- SUPPLIED RECORDS:

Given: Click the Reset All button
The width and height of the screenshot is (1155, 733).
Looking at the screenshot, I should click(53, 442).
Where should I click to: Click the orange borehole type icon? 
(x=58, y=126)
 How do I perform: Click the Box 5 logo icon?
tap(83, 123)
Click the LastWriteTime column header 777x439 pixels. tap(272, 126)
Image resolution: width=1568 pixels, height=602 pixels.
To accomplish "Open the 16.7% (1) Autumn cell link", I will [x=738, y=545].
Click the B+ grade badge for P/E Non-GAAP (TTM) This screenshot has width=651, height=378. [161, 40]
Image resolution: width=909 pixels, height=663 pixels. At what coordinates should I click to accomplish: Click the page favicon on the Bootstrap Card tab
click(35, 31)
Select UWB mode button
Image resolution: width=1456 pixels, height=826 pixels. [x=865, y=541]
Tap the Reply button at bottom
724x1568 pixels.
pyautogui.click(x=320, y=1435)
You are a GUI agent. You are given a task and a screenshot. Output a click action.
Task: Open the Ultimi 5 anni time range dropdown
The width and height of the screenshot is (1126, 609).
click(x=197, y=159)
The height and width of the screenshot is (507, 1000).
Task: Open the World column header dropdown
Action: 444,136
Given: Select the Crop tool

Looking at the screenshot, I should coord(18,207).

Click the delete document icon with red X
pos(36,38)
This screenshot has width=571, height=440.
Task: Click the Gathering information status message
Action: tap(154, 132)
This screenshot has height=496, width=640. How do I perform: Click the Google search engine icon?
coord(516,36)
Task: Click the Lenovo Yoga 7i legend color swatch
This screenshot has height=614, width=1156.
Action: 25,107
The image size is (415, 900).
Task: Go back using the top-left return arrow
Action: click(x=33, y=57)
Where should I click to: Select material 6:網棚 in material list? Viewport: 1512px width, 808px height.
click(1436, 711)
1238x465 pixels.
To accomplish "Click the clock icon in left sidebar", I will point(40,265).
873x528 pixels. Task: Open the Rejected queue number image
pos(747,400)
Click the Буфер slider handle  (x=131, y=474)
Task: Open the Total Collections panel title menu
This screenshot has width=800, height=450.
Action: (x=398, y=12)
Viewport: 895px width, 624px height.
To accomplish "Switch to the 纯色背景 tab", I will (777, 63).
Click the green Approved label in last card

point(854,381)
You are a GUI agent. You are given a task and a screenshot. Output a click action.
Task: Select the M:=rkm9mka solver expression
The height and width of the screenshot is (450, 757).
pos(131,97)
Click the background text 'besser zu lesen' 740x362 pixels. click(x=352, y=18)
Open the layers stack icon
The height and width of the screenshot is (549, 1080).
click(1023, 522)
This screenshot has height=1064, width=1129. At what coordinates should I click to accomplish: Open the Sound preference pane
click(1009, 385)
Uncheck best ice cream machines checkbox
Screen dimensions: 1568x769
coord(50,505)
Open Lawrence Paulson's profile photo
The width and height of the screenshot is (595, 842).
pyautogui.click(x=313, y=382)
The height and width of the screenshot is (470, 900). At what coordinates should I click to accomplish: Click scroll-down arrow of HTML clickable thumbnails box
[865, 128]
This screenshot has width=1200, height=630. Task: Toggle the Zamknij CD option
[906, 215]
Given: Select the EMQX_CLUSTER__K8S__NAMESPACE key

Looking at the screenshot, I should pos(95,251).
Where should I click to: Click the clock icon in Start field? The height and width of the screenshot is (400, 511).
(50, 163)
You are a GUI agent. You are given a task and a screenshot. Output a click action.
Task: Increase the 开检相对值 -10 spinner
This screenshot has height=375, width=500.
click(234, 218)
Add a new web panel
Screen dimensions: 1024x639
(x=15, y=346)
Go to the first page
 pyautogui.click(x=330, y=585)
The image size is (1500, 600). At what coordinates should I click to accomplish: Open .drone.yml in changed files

- TASK TO COMPLETE: Repeat the whole listing exactly.

- TASK RESPONSE:
Given: Click the Reset All button
The width and height of the screenshot is (1155, 733).
Looking at the screenshot, I should click(53, 442).
Where should I click to: Click the orange borehole type icon? 
(x=58, y=126)
 How do I perform: Click the Box 5 logo icon?
tap(83, 123)
Click the LastWriteTime column header 777x439 pixels. tap(272, 126)
Image resolution: width=1568 pixels, height=602 pixels.
To accomplish "Open the 16.7% (1) Autumn cell link", I will [x=738, y=545].
Click the B+ grade badge for P/E Non-GAAP (TTM) This screenshot has width=651, height=378. [161, 40]
Image resolution: width=909 pixels, height=663 pixels. At what coordinates should I click to accomplish: Click the page favicon on the Bootstrap Card tab
click(35, 31)
Select UWB mode button
Image resolution: width=1456 pixels, height=826 pixels. [x=865, y=541]
Tap the Reply button at bottom
724x1568 pixels.
pyautogui.click(x=320, y=1435)
You are a GUI agent. You are given a task and a screenshot. Output a click action.
Task: Open the Ultimi 5 anni time range dropdown
The width and height of the screenshot is (1126, 609).
click(x=197, y=159)
The height and width of the screenshot is (507, 1000).
Task: Open the World column header dropdown
Action: 444,136
Given: Select the Crop tool

Looking at the screenshot, I should coord(18,207).

Click the delete document icon with red X
pos(36,38)
This screenshot has width=571, height=440.
Task: Click the Gathering information status message
Action: tap(154, 132)
This screenshot has height=496, width=640. How do I perform: Click the Google search engine icon?
coord(516,36)
Task: Click the Lenovo Yoga 7i legend color swatch
This screenshot has height=614, width=1156.
Action: 25,107
The image size is (415, 900).
Task: Go back using the top-left return arrow
Action: click(x=33, y=57)
Where should I click to: Select material 6:網棚 in material list? Viewport: 1512px width, 808px height.
click(1436, 711)
1238x465 pixels.
To accomplish "Click the clock icon in left sidebar", I will point(40,265).
873x528 pixels. Task: Open the Rejected queue number image
pos(747,400)
Click the Буфер slider handle  (x=131, y=474)
Task: Open the Total Collections panel title menu
This screenshot has width=800, height=450.
Action: (x=398, y=12)
Viewport: 895px width, 624px height.
To accomplish "Switch to the 纯色背景 tab", I will (777, 63).
Click the green Approved label in last card

point(854,381)
You are a GUI agent. You are given a task and a screenshot. Output a click action.
Task: Select the M:=rkm9mka solver expression
The height and width of the screenshot is (450, 757).
pos(131,97)
Click the background text 'besser zu lesen' 740x362 pixels. click(x=352, y=18)
Open the layers stack icon
The height and width of the screenshot is (549, 1080).
click(1023, 522)
This screenshot has height=1064, width=1129. At what coordinates should I click to accomplish: Open the Sound preference pane
click(1009, 385)
Uncheck best ice cream machines checkbox
Screen dimensions: 1568x769
coord(50,505)
Open Lawrence Paulson's profile photo
The width and height of the screenshot is (595, 842).
pyautogui.click(x=313, y=382)
The height and width of the screenshot is (470, 900). At what coordinates should I click to accomplish: Click scroll-down arrow of HTML clickable thumbnails box
[865, 128]
This screenshot has width=1200, height=630. Task: Toggle the Zamknij CD option
[906, 215]
Given: Select the EMQX_CLUSTER__K8S__NAMESPACE key

Looking at the screenshot, I should pos(95,251).
Where should I click to: Click the clock icon in Start field? The height and width of the screenshot is (400, 511).
(50, 163)
You are a GUI agent. You are given a task and a screenshot. Output a click action.
Task: Increase the 开检相对值 -10 spinner
This screenshot has height=375, width=500.
click(234, 218)
Add a new web panel
Screen dimensions: 1024x639
(x=15, y=346)
Go to the first page
 pyautogui.click(x=330, y=585)
The image size is (1500, 600). At what coordinates should I click to accomplish: Open .drone.yml in changed files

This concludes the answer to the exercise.